START RECORDS

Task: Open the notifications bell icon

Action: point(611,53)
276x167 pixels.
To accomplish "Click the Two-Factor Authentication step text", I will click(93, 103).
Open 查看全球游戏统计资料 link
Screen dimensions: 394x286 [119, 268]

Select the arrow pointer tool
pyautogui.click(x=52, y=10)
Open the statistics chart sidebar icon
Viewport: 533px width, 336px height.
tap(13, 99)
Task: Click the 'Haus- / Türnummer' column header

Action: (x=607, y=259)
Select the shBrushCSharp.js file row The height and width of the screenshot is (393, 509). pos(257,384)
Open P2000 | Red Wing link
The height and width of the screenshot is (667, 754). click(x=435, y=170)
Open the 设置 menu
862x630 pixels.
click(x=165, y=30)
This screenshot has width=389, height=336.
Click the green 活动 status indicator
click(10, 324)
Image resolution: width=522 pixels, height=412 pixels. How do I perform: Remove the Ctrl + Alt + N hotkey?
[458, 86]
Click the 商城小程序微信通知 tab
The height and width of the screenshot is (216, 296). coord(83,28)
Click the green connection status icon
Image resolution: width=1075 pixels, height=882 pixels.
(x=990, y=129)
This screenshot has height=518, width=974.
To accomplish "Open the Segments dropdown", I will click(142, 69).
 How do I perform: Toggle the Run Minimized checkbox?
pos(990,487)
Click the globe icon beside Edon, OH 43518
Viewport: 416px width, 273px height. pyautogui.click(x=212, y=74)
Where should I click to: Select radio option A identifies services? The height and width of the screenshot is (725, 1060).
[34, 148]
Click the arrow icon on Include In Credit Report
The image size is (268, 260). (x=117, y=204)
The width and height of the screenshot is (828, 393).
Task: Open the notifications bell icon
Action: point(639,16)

END RECORDS

## WHAT YOU NEED TO DO
For every line of the records that includes the string "accomplish", add one to a tally; the answer is that tally alone.

## ANSWER SECTION
2